Le dernier point général sur lequel je veux insister, au-delà des tensions commerciales et du ralentissement de la croissance de la zone euro, c'est la persistance de taux d'intérêt faibles, voire négatifs, qui ont évidemment un impact sur l'activité et qui doivent appeler tous les États qui ont la marge de manoeuvre budgétaire nécessaire à investir et à innover pour compléter une politique monétaire qui, désormais, est aux limites de son efficacité.
Dans ce contexte général de ralentissement de la croissance mondiale et de taux d'intérêt bas, voire négatifs, quelle est la politique que nous vous proposons à travers ce projet de loi de finances pour 2020 ?
C'est une politique d'innovation, une politique pour le travail et une politique de poursuite du rétablissement de nos finances publiques.
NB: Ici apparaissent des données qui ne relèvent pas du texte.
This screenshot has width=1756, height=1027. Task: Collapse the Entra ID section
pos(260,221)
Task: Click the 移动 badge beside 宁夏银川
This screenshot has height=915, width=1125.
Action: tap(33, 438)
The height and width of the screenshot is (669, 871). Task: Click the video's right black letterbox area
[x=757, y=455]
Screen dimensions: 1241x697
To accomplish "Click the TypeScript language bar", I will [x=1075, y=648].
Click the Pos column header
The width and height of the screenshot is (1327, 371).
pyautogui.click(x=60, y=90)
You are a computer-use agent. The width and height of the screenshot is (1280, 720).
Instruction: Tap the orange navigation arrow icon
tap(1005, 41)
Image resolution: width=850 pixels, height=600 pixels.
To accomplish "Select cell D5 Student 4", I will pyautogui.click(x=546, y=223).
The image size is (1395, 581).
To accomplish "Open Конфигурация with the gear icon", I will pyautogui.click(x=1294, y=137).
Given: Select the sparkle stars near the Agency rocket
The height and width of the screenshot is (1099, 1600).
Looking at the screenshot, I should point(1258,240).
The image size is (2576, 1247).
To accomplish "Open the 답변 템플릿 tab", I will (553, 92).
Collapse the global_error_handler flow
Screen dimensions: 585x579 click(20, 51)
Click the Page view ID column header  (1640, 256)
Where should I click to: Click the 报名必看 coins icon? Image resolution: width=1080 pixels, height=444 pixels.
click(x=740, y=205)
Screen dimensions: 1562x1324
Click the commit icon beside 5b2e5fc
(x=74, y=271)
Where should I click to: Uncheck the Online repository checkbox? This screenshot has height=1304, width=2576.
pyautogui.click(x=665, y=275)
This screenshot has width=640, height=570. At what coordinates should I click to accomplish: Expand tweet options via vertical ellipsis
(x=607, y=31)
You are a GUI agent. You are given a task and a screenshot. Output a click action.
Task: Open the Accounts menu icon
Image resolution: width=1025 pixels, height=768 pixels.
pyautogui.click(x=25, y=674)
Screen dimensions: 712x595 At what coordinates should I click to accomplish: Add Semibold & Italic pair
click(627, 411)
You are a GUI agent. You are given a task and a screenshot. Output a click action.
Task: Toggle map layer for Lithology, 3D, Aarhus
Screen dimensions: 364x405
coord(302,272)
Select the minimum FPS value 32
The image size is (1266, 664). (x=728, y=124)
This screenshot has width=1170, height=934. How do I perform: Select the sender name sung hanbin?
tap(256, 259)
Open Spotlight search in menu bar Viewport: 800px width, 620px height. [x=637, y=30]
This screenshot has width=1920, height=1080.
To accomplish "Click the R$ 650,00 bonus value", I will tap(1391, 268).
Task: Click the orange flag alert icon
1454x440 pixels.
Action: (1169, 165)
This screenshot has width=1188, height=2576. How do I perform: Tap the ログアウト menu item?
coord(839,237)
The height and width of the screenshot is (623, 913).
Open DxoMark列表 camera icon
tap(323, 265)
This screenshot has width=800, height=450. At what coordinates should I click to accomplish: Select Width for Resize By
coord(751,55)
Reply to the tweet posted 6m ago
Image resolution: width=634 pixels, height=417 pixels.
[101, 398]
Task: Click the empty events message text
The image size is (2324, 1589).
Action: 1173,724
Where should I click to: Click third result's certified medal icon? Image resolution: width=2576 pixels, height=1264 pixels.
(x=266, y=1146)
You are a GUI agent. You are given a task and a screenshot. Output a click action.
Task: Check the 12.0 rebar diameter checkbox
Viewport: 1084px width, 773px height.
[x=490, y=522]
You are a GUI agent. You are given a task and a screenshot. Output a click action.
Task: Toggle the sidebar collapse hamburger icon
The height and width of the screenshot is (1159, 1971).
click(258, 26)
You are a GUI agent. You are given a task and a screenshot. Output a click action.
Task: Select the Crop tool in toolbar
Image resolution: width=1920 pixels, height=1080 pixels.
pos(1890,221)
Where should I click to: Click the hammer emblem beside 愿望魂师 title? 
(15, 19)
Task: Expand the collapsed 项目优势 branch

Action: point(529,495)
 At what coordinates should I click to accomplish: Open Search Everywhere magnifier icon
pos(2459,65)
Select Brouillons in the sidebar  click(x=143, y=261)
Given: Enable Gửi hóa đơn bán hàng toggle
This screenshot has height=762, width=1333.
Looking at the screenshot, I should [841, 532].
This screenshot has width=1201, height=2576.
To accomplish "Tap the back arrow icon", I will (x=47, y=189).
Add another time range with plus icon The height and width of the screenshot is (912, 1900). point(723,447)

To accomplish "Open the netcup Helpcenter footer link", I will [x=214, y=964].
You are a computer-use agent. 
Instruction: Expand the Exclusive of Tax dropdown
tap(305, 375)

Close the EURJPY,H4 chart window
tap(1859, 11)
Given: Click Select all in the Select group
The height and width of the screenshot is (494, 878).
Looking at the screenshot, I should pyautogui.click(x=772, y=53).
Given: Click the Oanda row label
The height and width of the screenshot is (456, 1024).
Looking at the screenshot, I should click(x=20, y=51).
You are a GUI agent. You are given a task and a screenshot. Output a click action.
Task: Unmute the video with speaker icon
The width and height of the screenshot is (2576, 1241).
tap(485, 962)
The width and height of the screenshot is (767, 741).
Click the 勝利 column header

Face au ralentissement de la croissance, la seule politique qui nous paraît valable est celle de l'investissement dans l'avenir et la poursuite d'une politique de l'offre qui, je le redis, a commencé à donner des résultats avec la création d'un demi-million d'emplois dans notre pays, la restauration de marges de manoeuvre industrielles et le maintien d'une croissance solide.
Nous avons donc maintenu des choix fiscaux en faveur des entreprises.
Il y aura un milliard d'euros de baisse nette d'impôts sur les entreprises en 2020. L'intégralité des allègements de charges, quel que soit le niveau de salaire, sera maintenu. Ces allègements de charges ont été renforcés au 1er octobre dernier, puisqu'il n'y a plus aucune cotisation patronale au niveau du SMIC. Ces allègements de charges, je le redis, nous souhaitons les maintenir car nos entreprises ont besoin de visibilité et de stabilité sur le coût du travail pour les années qui viennent.
La baisse de l'impôt sur les sociétés se poursuivra. La visibilité sera maintenue puisque le cap des 25% de taux d'impôt sur les sociétés pour toutes les entreprises sera atteint en 2022, comme le président de la République s'y était engagé.
Les entreprises qui ont des chiffres d'affaires plus modestes verront leur impôt sur les sociétés baisser plus rapidement en 2020 que les autres, mais toutes les entreprises, quel que soit leur niveau de chiffre d'affaires, auront bien une baisse de l'impôt sur les sociétés dès 2020, avec une trajectoire qui les amènera à 25% en 2022.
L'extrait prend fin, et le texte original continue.